The Cao Dai Great Temple at the sect’s Holy See is an amazing and remarkable structure in Asia. Built between 1933 and 1955, the temple is a rococo extravaganza blending the dissonant architectural motifs of a French church, a Chinese temple and an Islamic mosque.
Tay Ninh province, northwest of HCMC, is bordered by Cambodia on three sides. The area’s dominant geographic feature is Nui Ba Den (Black Lady Mountain), which towers above the surrounding plains. Tay Ninh province’s eastern border is formed by the Saigon River. There is a river whose name is the Vam Co River flows from Cambodia across the western part of this .
Because the political and military of the Cao Dai used to be vaunted , this region was the scene of prolonged and heavy fighting during the Franco-Viet Minh War. Tay Ninh province served as a major terminus of the Ho Chi Minh Trail during the American War, and in 1969 the Viet Cong captured Tay Ninh town and then held it for a long time .
During the period of conflict between Cambodia and Vietnam in the late 1970s, the Khmer Rouge launched many cross-border raids into Tay Ninh province and committed atrocities against civilians. A number of cemeteries around Tay Ninh are stark reminders of these events.
Cao Dai Holy See TEMPLE
Home to the Cao Dai Great Temple (Thanh That Cao Dai), the Cao Dai Holy See, established in 1926, is 4km east of Tay Ninh, in the village of Long Hoa. Like the Great Temple, the complicated houses administrative offices, residences for officials and adepts, and a hospital of traditional Vietnamese herbal medicine that appeals to many people from all over the south for its treatments. After reunification the government took parts of the complex for its own use (and perhaps to keep an eye on the sect).
Prayers are conducted four times daily in the Great Temple (suspended during Tet). It’s better for visitors to visit during prayer sessions (the one at noon is most popular with tour groups from HCMC) but don’t disturb the worshippers. Only a few hundred adherents, dressed in splendid garments, join in weekday prayers but during festivals many thousand may visit .

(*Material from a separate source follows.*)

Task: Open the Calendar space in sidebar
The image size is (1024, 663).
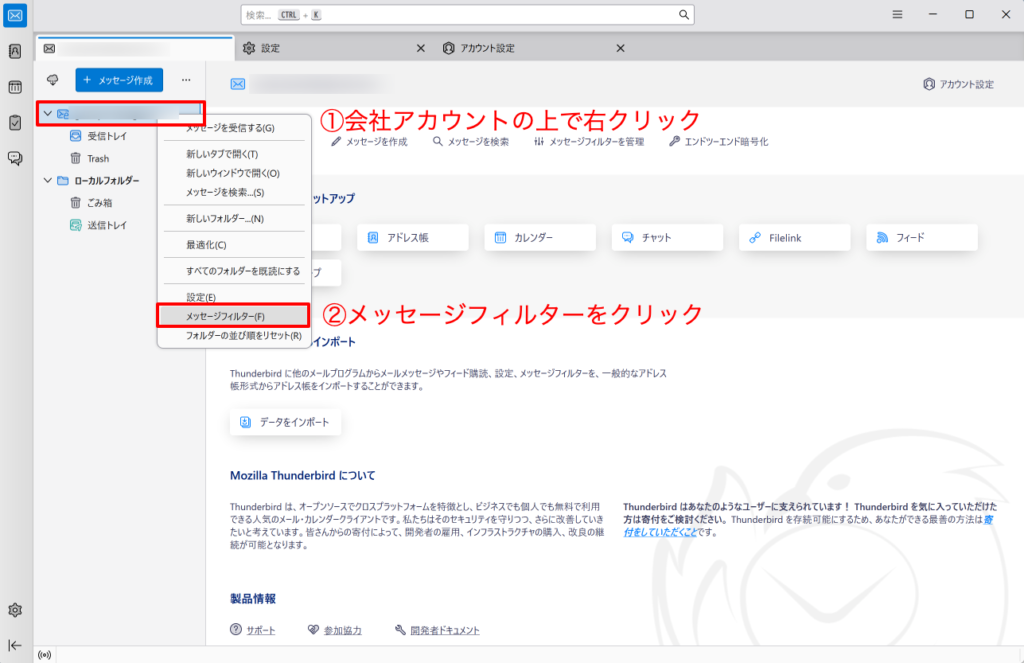Action: (15, 87)

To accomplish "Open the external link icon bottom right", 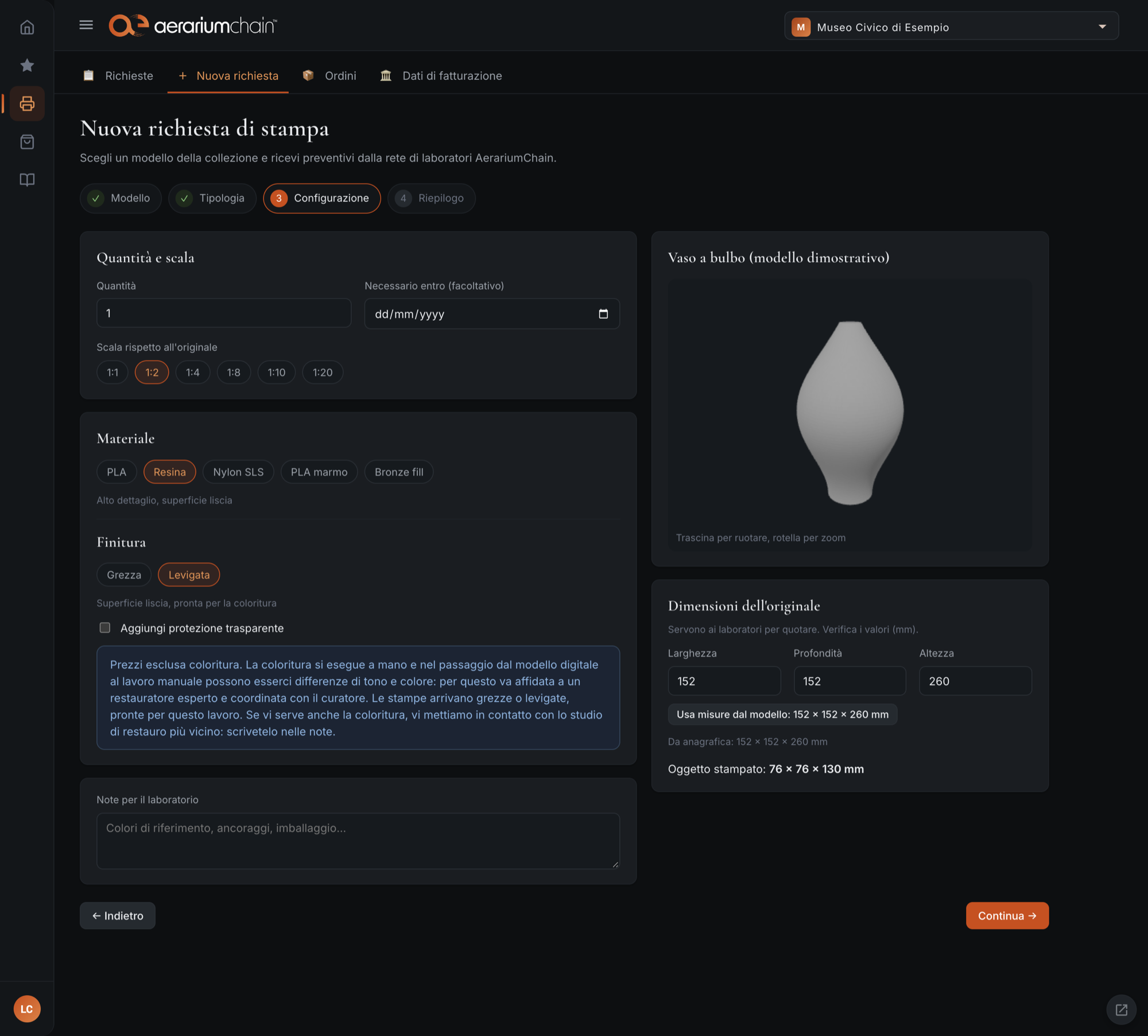I will tap(1121, 1010).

The Cao Dai clergy have no objection to travellers taking photos of temple objects, but remember not to photograph people without their permission, which is rarely respectful . However, you can photograph the prayer sessions from the upstairs balcony, an apparent concession to the troops of visitors who visit daily.
Visitors should wear modest and respectful attire inside the temple, which means do not wear shorts or sleeveless T-shirts.
Set above the front portico of the Great Temple is the divine eye. Lay women enter this temple through a door at the base of the tower on the left. Once inside they walk around the outside of the colonnaded hall in a clockwise direction. Men will come into the hall on the right and walk around the hall in an anti clockwise direction. People have to remove hats when to enter the building. The area in the centre of the sanctuary is reserved for Cao Dai priests.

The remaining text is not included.